Relative knowledge is that which is limited to a particular relation, a specific subject that is known. It is a limited reason and represents the qualitative capacity of the agent who is confronted by it, and made to acknowledge what he knows. These limitations are not due to reason itself, which is the system by which things become known, but reason limiting knowledge; a knowledge which is abrupt, almost truncated, due to the lack of ability of the knower. Yet whatever is limited is, in itself, related to the absolute. It actually has no limits. It is reason liberating itself from itself, securing a path to absolute knowledge through any kind of knowledge.

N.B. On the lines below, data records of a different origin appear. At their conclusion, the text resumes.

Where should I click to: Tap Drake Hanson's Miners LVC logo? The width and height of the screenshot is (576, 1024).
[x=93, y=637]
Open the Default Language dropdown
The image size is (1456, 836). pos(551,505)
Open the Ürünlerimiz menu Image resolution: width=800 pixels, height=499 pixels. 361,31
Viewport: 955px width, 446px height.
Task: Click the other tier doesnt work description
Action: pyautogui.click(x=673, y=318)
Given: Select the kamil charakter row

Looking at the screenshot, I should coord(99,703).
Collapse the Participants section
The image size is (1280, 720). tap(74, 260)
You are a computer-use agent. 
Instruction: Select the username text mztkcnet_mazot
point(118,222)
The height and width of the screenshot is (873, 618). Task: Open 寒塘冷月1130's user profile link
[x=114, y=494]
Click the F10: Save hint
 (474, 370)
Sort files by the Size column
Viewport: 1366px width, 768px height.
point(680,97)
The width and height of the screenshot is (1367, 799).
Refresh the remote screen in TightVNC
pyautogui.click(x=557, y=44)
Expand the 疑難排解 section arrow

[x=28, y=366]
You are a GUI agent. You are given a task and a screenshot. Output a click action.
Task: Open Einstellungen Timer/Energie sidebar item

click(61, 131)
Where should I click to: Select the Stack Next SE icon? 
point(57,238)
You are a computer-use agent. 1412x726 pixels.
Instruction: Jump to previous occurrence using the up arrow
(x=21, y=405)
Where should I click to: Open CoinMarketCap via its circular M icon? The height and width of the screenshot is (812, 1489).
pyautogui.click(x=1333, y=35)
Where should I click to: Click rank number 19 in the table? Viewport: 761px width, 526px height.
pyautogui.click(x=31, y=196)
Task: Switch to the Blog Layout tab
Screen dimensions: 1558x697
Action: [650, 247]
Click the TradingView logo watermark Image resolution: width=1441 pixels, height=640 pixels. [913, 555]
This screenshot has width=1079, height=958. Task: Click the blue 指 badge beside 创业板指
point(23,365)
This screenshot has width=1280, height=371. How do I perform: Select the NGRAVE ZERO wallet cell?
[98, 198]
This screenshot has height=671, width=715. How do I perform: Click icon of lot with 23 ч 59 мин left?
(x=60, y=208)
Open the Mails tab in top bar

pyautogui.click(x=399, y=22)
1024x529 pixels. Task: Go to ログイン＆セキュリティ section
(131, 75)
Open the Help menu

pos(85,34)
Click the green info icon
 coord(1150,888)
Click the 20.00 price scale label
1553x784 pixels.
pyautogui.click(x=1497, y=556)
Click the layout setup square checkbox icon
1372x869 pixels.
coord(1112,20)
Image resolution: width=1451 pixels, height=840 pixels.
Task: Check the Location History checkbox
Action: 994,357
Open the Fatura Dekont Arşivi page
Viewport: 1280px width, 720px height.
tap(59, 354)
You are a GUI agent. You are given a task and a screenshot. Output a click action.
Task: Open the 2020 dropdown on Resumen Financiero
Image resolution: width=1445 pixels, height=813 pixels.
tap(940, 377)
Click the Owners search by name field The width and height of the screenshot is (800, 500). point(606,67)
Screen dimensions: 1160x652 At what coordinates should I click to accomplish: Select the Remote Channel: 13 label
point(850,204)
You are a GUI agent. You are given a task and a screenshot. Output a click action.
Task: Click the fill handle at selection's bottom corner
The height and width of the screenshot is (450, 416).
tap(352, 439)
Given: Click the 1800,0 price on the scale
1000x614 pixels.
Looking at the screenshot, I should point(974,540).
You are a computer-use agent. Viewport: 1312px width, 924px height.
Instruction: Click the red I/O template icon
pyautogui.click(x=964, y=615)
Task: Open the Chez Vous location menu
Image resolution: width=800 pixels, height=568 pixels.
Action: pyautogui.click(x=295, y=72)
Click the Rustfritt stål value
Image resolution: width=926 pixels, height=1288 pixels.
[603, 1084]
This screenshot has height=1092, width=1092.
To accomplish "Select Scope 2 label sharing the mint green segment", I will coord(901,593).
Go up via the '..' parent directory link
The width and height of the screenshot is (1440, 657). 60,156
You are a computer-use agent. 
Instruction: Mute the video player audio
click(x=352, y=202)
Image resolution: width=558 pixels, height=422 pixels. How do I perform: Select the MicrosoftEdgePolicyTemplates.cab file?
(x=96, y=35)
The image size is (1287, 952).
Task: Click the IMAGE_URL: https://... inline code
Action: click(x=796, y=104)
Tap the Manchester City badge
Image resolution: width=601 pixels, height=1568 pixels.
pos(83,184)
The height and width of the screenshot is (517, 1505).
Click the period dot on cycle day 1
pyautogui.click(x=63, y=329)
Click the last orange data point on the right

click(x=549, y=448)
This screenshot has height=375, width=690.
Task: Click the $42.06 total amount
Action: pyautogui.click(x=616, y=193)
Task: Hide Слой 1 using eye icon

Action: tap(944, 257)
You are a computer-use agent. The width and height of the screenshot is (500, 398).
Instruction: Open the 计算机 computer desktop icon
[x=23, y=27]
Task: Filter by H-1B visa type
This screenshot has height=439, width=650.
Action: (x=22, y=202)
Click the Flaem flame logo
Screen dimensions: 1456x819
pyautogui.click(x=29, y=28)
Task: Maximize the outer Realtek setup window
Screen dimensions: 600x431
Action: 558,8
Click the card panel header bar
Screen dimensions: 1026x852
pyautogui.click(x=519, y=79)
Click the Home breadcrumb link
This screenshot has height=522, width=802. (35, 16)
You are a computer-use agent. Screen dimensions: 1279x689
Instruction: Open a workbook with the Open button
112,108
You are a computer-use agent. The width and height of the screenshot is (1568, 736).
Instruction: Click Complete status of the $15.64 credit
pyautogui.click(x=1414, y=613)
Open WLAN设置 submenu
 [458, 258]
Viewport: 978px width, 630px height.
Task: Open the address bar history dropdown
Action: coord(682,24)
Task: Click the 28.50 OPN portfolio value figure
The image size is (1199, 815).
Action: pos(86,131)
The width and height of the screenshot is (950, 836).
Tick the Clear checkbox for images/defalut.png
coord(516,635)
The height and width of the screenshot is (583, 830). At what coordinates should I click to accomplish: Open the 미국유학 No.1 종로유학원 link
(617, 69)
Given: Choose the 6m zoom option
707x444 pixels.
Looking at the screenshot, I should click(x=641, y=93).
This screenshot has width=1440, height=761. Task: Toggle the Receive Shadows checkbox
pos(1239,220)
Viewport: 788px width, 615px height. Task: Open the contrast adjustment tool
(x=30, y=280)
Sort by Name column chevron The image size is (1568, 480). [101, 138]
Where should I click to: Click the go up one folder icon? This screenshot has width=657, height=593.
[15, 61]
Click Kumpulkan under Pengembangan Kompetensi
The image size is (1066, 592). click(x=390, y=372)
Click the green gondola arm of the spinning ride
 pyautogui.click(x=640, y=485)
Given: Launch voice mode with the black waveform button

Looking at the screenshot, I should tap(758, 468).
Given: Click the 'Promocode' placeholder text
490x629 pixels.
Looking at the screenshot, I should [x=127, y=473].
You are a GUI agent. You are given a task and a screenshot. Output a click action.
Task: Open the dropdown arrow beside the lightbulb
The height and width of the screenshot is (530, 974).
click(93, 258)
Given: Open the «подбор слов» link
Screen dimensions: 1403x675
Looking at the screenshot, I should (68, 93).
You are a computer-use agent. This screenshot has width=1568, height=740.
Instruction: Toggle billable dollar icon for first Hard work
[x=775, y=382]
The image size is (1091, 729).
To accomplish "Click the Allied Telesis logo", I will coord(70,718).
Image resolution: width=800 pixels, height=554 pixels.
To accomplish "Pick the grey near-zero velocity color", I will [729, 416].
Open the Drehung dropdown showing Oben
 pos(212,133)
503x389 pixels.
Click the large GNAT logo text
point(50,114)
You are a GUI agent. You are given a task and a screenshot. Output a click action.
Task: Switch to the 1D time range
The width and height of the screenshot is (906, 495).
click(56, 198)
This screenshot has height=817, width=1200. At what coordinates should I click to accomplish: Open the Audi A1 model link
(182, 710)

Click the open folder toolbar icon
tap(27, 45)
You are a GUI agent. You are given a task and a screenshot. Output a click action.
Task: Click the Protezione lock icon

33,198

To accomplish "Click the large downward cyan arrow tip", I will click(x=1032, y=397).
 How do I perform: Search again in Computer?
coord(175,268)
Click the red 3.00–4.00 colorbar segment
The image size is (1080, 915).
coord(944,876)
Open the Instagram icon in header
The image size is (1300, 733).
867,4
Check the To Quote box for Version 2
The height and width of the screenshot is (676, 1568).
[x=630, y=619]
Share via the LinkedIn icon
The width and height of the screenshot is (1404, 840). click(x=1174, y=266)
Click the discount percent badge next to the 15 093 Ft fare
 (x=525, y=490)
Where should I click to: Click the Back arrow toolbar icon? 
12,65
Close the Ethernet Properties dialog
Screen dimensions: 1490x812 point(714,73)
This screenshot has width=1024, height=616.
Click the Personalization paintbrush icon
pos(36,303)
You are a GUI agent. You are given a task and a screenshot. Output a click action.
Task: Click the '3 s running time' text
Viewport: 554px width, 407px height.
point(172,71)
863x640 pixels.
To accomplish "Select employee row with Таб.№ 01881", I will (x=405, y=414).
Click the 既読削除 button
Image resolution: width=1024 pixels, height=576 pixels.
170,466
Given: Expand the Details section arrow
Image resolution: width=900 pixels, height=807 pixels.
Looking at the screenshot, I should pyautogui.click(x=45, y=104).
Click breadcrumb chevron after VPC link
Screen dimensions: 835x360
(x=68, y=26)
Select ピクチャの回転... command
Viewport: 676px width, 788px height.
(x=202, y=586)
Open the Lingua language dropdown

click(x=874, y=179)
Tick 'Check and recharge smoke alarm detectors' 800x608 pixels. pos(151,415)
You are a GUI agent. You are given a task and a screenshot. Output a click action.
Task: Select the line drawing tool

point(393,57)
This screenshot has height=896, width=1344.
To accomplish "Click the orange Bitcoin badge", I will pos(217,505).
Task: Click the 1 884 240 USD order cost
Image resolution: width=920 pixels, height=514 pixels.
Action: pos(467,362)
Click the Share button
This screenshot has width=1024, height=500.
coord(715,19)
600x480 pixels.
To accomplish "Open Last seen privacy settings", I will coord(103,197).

Reason is consciousness. It preserves itself by elevating itself to greater heights. Through reason all knowledge is obtained. Once a thing is known it is changed. It becomes for self-consciousness the relation between the knower and the object. They exist for each other. Thus, that which was previously unknown and hidden from perception, becomes a reality and is supported by reason. The knower, through his own reasoning, takes the object to be what he reasons it to be. It is thus limited to his own knowledge. Although the object may hold a multitude of various contents, as in its chemical makeup, its origin and history, the knower only is aware of what he knows. His lack of knowledge is due to his reasoning which can only relate relatively and, beyond that, has no control, nor want, to approach the manifold of multiplicity. His aim is directed within his self-consciousness to keep its knowing, or lack of, within the reasoning he uses to approach all matters. He’s cut short and obliterated by anything more than his knowledge will take him. A knowledge that is absolute in its limitations, but beyond that nothing more than a relative reasoning that avoids absolute fulfillment.
Reasoning requires a system. It does not emerge from behind a curtain, nor can it be brought about by sheer willingness. Reason’s object is to escape its own limitations; to expand into the unknown and make it known. This absolute character of reason, its essence, lingers within all consciousness’s and has the want of freedom from all limitations. The consciousness that denies all presuppositions and unfolds in thought, is one that can reach the greatest points of knowledge and look into the invisible realm where reason awaits, craving its freedom.